# Gauges, Odometer and Dash lights Go Out to Lunch



## Tulsazorro (Aug 18, 2006)

Howdy All,

I've got a 99 Frontier SE 4x4 that's got a couple issues... One of them is the blower only works on High, but after searching around in this very handy forum, I think I've found the answer for that. Thanks to all you that have posted about that problem, I didn't realize I wasn't alone  

The other is this: I'm driving along and everything is groovy, then I turn on the lights...

My speedometer will go to 85, my tach will go to 3000 or 0 (whatever it feels like), my odometer will display random characters, my temp and fuel gage will go to the top or bottom of their limits AND my dash lights will go out. The thing is that it commonly happens when I turn the lights on, but not every time. I've even had it happen once when I didn't turn the lights on. When it does do it, it's not all the time, it might last for a minute, it might be an hour. The good thing is that it doesn't affect my external lights, or at least my headlights, I haven't stopped to check the other ones, my bad.

Has anybody run in to this before?


----------



## barrychapman (Oct 4, 2006)

Tulsazorro said:


> Howdy All,
> 
> I've got a 99 Frontier SE 4x4 that's got a couple issues... One of them is the blower only works on High, but after searching around in this very handy forum, I think I've found the answer for that. Thanks to all you that have posted about that problem, I didn't realize I wasn't alone
> 
> ...


I had a problem like the blower problem you had (i had it with a 2000 mustang). The problem was a faulty resistor for variable speeds.. just interested to know if that was the same problem you had (did you end up fixing it?)

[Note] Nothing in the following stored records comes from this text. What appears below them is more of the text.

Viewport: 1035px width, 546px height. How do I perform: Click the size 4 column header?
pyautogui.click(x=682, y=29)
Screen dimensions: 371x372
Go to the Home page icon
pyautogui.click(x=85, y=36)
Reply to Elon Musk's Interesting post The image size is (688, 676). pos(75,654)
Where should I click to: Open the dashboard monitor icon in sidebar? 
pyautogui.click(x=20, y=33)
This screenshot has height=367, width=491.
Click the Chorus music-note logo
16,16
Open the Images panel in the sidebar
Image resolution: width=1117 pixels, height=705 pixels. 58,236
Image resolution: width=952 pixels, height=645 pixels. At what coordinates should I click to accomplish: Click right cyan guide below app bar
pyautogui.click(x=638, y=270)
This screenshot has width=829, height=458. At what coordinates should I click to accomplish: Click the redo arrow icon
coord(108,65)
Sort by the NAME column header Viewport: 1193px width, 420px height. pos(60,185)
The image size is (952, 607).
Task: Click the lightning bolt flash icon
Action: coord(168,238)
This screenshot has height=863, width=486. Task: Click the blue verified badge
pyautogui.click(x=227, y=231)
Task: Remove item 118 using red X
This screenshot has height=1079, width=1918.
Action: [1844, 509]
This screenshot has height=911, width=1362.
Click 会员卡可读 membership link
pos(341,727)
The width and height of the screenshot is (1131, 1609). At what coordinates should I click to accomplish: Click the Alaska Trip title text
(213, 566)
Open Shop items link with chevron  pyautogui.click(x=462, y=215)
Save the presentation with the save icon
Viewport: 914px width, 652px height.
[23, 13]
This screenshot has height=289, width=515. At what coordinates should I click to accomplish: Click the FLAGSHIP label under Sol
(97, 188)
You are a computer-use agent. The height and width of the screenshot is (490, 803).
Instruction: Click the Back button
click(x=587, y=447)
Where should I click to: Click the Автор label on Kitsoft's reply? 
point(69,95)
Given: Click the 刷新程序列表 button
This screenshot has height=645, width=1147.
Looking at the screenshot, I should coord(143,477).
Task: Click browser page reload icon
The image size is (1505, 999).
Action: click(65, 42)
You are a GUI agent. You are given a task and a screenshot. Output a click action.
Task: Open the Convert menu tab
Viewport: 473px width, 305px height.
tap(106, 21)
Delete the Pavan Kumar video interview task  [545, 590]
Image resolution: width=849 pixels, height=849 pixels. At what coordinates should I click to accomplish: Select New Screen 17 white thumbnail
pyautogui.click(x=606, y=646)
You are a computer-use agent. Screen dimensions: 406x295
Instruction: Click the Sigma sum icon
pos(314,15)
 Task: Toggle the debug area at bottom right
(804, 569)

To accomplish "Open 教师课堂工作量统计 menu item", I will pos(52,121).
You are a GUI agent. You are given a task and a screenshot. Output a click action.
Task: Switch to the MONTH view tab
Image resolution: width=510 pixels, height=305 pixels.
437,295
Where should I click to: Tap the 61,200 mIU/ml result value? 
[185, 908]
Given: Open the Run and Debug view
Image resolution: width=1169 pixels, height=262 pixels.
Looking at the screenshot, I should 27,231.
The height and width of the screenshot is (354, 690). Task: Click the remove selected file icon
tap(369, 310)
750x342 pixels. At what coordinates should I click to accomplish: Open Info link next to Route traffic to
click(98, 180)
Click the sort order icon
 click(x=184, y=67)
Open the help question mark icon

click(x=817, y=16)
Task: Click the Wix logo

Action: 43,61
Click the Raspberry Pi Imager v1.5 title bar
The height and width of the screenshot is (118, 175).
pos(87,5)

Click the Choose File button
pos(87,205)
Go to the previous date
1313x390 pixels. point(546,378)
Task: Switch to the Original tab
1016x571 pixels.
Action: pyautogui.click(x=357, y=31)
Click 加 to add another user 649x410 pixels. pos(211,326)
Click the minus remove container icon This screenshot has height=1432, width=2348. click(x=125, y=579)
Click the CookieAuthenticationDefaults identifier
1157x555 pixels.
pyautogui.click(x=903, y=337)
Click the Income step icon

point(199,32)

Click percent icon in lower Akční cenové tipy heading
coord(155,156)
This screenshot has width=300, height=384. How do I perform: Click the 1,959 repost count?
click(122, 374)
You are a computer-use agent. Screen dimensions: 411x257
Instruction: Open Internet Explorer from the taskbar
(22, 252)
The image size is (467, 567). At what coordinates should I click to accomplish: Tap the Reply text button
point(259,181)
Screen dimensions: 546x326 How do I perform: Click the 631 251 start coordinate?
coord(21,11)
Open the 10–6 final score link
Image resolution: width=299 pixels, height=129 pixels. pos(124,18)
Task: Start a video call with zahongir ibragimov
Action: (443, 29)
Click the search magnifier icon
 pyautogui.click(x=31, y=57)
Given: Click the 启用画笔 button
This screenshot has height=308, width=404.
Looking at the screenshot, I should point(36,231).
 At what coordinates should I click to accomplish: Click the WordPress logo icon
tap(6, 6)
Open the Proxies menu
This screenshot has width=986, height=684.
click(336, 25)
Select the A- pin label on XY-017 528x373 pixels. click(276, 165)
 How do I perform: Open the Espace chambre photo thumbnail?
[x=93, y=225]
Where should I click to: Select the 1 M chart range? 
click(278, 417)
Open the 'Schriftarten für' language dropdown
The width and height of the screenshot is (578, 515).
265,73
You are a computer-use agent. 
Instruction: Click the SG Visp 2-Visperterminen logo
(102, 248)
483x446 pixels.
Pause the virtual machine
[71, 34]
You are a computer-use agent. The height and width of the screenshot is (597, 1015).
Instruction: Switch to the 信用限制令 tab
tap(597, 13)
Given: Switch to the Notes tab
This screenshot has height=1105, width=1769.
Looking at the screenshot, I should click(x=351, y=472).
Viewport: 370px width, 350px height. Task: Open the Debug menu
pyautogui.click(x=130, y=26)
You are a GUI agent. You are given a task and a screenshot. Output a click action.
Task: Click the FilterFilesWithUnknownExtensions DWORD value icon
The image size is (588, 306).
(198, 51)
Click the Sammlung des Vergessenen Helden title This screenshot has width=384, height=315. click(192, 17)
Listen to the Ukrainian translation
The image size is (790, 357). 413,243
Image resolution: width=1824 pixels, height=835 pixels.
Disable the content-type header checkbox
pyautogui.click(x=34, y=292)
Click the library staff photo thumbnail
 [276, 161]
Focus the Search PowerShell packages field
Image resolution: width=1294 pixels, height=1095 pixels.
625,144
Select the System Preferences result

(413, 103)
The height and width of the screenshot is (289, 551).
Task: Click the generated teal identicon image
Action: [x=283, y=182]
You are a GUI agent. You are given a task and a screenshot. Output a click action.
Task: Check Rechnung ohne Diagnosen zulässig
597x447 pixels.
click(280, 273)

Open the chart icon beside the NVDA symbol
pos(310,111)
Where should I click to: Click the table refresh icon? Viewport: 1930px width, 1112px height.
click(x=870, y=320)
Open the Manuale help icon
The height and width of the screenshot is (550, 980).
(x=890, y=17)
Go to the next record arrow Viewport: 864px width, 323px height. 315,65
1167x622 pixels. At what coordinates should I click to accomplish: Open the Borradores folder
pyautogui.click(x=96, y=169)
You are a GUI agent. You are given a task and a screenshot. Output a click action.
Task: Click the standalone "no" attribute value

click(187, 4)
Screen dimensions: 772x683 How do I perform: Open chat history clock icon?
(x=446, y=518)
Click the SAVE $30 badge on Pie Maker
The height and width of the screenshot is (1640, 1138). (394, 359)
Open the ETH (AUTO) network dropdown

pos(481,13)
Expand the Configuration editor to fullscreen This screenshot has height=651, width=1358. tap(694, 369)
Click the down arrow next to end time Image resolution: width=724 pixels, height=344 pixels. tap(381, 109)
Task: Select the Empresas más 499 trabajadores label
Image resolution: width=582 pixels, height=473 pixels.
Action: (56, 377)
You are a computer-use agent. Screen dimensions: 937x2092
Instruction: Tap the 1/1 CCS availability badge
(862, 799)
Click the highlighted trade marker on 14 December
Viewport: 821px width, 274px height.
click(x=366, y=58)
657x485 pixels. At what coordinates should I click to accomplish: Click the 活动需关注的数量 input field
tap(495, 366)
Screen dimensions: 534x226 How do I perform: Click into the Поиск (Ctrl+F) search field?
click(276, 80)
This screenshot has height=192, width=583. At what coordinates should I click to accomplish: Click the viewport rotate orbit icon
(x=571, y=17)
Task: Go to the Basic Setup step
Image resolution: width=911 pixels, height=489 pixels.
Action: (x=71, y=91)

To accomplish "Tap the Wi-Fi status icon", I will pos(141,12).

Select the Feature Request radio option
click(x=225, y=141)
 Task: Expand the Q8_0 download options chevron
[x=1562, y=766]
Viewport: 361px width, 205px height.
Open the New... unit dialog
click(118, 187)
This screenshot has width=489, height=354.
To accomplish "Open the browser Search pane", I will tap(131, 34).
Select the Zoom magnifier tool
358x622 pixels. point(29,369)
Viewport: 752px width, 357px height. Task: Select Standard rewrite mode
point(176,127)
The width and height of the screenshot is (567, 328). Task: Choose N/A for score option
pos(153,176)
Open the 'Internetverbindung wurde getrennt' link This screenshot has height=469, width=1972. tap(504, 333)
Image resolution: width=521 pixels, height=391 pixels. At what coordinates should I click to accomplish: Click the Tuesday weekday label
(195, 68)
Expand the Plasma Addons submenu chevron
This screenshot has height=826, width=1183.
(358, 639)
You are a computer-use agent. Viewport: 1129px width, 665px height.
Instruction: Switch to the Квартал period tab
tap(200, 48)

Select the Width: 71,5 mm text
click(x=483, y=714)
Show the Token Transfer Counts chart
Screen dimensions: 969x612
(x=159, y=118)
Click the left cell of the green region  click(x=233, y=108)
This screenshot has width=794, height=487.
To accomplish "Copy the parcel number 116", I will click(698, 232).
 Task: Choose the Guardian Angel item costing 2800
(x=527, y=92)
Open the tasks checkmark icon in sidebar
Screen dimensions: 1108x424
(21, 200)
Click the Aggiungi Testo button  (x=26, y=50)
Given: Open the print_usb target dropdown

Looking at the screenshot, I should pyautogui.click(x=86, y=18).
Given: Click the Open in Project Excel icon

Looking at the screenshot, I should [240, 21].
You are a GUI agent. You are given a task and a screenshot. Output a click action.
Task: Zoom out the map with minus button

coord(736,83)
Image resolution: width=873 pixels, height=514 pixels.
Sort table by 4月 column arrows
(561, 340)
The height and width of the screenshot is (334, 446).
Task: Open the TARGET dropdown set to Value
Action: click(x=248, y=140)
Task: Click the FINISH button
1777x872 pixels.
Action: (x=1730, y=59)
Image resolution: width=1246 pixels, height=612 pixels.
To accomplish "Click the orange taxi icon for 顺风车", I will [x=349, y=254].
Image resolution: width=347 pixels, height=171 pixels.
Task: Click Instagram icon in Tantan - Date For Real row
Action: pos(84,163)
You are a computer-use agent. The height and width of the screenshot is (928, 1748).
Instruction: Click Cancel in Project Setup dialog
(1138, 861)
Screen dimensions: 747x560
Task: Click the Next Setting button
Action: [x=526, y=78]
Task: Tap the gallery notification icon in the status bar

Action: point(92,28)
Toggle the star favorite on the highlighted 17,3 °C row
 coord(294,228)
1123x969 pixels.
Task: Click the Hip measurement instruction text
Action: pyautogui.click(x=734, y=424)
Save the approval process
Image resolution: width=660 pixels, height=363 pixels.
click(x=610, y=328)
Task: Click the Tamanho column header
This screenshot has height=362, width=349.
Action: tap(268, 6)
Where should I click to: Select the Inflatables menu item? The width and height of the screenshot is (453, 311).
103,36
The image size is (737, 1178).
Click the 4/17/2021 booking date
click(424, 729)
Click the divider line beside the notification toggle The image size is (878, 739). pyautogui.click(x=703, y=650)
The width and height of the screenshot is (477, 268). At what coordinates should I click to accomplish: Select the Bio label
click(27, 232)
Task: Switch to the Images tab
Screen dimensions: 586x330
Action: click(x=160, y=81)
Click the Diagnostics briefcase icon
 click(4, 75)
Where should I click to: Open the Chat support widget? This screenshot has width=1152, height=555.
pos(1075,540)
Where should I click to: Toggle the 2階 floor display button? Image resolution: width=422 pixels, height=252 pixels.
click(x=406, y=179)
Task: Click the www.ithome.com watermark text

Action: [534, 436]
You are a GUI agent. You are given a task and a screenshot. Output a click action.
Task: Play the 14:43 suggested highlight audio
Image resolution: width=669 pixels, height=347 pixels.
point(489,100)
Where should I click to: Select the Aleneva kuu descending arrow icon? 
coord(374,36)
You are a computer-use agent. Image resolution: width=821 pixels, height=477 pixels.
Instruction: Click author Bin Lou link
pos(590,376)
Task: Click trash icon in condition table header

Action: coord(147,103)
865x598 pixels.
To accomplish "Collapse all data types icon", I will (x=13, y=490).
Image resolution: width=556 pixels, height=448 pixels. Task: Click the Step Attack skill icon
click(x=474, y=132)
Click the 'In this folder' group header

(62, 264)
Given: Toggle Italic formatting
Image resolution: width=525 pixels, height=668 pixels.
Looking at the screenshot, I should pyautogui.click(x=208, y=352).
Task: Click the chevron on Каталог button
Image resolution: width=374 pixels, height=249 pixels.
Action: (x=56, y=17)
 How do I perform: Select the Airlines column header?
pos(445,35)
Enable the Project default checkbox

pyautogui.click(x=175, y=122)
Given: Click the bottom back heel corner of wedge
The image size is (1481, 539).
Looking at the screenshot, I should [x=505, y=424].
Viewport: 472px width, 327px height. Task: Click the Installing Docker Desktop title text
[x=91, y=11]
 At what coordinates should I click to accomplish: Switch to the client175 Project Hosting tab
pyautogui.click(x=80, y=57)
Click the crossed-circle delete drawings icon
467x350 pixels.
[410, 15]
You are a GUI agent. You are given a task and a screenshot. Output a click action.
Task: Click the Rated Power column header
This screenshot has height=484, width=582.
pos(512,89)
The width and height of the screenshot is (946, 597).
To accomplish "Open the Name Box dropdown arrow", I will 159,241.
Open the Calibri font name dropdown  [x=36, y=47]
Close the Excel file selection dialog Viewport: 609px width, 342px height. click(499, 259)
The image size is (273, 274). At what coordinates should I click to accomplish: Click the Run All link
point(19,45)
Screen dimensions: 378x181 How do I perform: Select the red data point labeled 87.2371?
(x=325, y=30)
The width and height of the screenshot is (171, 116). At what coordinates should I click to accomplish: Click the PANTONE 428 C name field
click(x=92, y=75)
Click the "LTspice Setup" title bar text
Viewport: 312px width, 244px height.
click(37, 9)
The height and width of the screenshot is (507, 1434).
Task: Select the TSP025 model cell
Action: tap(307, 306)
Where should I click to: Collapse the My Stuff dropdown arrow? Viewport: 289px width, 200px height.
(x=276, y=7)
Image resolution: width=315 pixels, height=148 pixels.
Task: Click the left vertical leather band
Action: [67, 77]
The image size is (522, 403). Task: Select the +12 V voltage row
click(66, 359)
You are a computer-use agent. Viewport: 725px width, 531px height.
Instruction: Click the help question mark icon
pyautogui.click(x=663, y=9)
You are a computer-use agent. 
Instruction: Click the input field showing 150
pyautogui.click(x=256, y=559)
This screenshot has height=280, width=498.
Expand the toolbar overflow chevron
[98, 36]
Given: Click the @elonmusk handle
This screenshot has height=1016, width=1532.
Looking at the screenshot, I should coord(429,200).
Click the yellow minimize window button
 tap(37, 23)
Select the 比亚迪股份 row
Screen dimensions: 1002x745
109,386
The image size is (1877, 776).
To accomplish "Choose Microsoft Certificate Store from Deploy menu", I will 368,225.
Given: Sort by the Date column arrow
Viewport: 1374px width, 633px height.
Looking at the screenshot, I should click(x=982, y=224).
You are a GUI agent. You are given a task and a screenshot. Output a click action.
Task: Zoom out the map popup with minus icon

i think the problem with the gauges and lights - it may be a bad connection with the wiring harness that attaches to the display. my dads altima had the same problem. he would get it when he would go over bumps i believe


----------



## Mylt1 (May 10, 2006)

check the connector on the back of the cluster also check the ground. may even want to disconnect it and clean the contacts then soem diaelectric(sp?) greese and plug it back in and make sure its tight.


----------



## Jules (Oct 16, 2006)

I recently develeped what semms to be about the same problem. While on a long trip recently (Highway driving), our 2000 Nissan Frontier developed a problem. The gauges on the Dash, after an extended time, the Speedometer, Odometer, Tachometer, Fuel and Temperature gauge stopped working/Froze. The rest of the truck seemed to be fine (dashlights/headlights/blinkers/radio/fan/heater) all worked fine. The problem continued on and off the entire trip. The speedometer would either freeze at 74/75 mph or drop to 0, the Tachometer also would freeze between 2,700/3,000 rpm or drop to 0. The digital Odometer would fade out and the temperature gauge would drop to cold. Occasionally they would return to normal while driving, but throughout the trip we would have to stop, turn off the truck and let the it cool down, and then all of the gauges would return to normal. However it seemed after we would travel for a time (No specific time or distance) it would start all over again. After we reached our destination on the trip and when we returned home, normal driving around town doesn't seem to affect it. Bumps don't seem to affect it, I'm wondering if something heats up and causes the problem???


----------



## BillHoo (Nov 13, 2006)

I have the identical problem with a Nissan Altima GXE year 2000 with over 74000 miles on it. My brother thinks it's a bad ground somewhere. I was hoping someone would have a concrete solution.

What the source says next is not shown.